Exercise description: Pick each line that has "agent" out of the records.

Data under study:
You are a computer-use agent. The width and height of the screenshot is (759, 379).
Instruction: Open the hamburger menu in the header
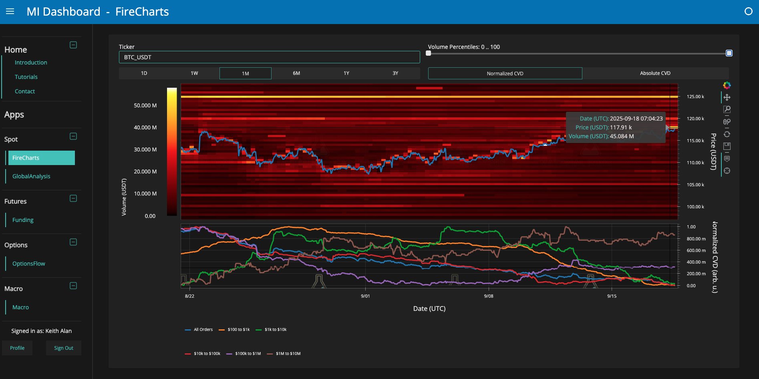click(10, 12)
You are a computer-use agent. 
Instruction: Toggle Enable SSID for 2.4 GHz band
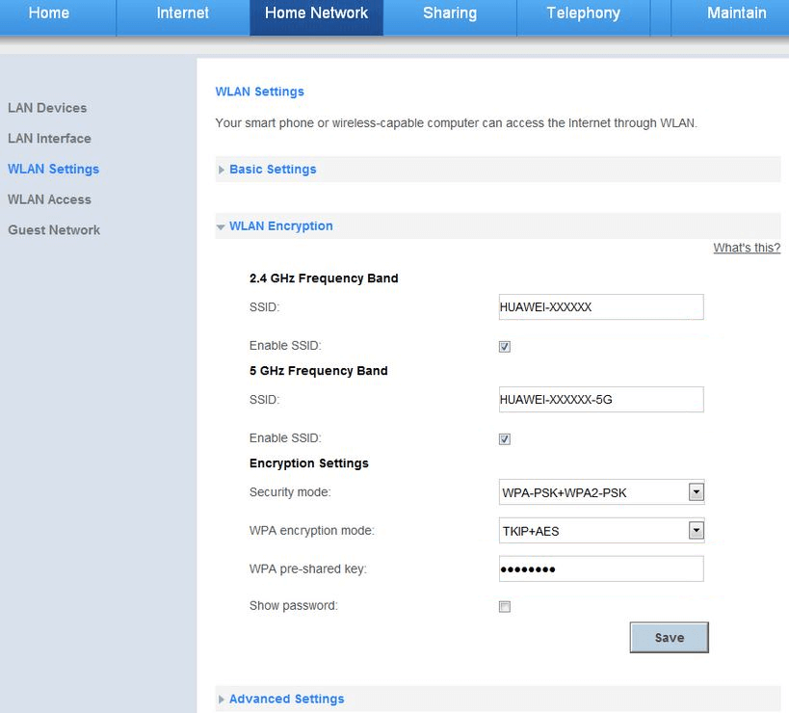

Exercise output:
You are a computer-use agent. The width and height of the screenshot is (759, 379).
You are a computer-use agent. 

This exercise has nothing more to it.